Drugs, money, sex, violence, nudity, criminal schemes gone wrong. Everything you’ve seen before, but Killer Joe packs a punch so brutal that I’m still trying to process what I watched. And more importantly, I don’t remember the last movie I saw that left me so speechless in a theater. Whether you love it or hate it, you certainly won’t forget it.
Already notorious and nailed with the NC-17 kiss of death rating, Killer Joe raises the bar this year for flawless film making and acting. With a semi-predictable plot and over-the-top, cringe-worthy violence, Killer Joe isn’t highly original material. But why I give it such high acclaim is that all major and minor details, directing, outstanding acting (there isn’t one actor in this movie that doesn’t stand out) and shock-worthy scenes fall into a league of their own. It’s the kind of movie that hasn’t been seen in a while, and has enough force to leave you uncomfortable, horrified and in a perpetual state of shock.
The plot focuses around a white trash trailer park family named the Smiths who live in some obscure town outside of Dallas. When Chris (Emile Hirsch) discovers his mother flushed $6,000 worth of drugs down the drain, he enters a state of panic knowing that if he doesn’t come up with the money for his dealer, he’s dead. So he comes up with a plan…
Chris seeks out the help of his simple-minded father Hansel (Thomas Haden Church) and step-mom Sharla (an all-encompassing trailer park redneck played by Gina Gershon, who sets the family tone with her full frontal introduction) to concoct a scheme to come up with the money. The plan boils down to killing off mom to collect her $50,000 life insurance policy that is going to be left to the innocent 12-year-old sister Dottie (Juno Temple). Insert Joe Cooper, aka Killer Joe, a meticulous Dallas detective and hit man on the side. This is the kind of role Matthew McConaughey, who I normally despise as an actor, should immediately gravitate toward because he embodies this role with every gesture and syllable uttered.
Emma Simmonds from The Arts Desk summarized it perfectly…
Matthew McConaughey has long been stuck in a rom-com prison of his own making, but under Friedkin’s direction he busts out in style. Killer Joe reminds us how good he was in acclaimed fare such as Lone Star and Dazed and Confused.
Originally a 1993 play, Killer Joe is authentically crafted with ferocious violence and twisted humor by director William Friedkin (Oscar winning director of The French Connection and The Exorcist). Sparing no attention to detail, gore and some serious ass-kicking, what should be highlighted the most is the impressive cast that brought this trailer park twisted fairy tale into an uncomfortable cinematic reality.
But to say that the plan goes completely wrong would be downplaying how screwy this movie gets. Emile Hirsch’s face is permanently black and blue in almost every scene. And what amps up this NC-17 rating (aside from the unbelievable thunderstorm of violence) is when Chris can’t afford Killer Joe and uses his innocent, doe-eyed sister as collateral, or as Killer Joe refers to her, “the retainer.”
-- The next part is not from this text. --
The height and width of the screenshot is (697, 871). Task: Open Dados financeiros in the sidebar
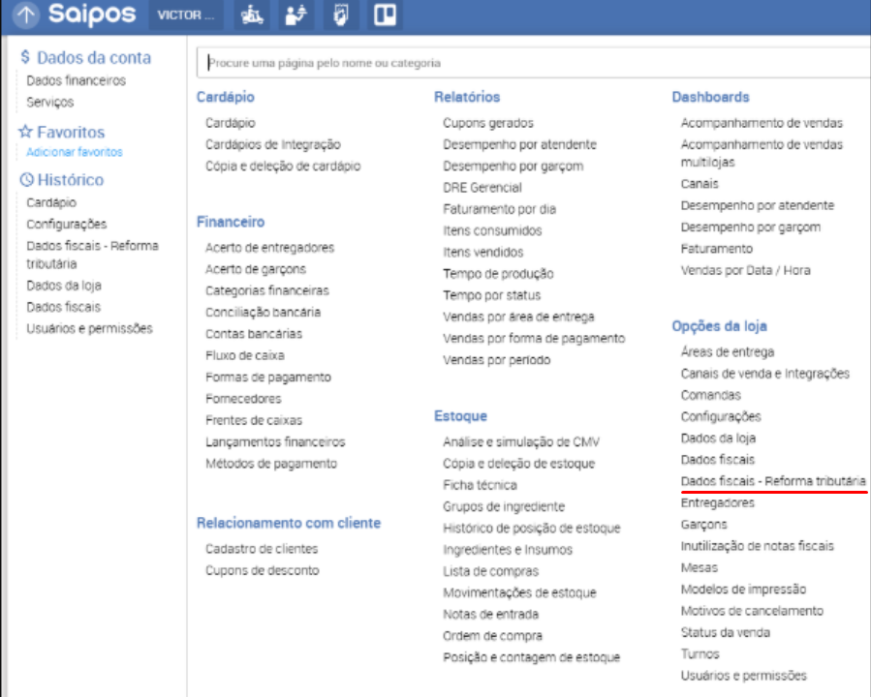pos(76,81)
- The acting and characters. This is the first ensemble cast of the year that really dominated the screen. Every actor from Juno Temple to Emile Hirsch to Gina Gershon (who I was unfamiliar with) made this dysfunctional Texas family believable. Critics are already calling this Matthew McConaughey’s best performance to date. He’ll have an Oscar in the next few years if he keeps gravitating toward heavy material like this and avoiding the fluff.
- Dark comedies (that are actually good) are hard to come by.
- There hasn’t been a film this gritty and over-the-top in a while. It was almost reminiscent of Natural Born Killers.
- The warm-fuzzy feeling movies seldom give you these days, except this is on a more darker, cynical, psychotic level. I haven’t watched a movie in a long time that left me speechless, overwhelmed and unable to leave my seat. Despite it’s times of predictability, each scene is revved up a few notches higher than expected.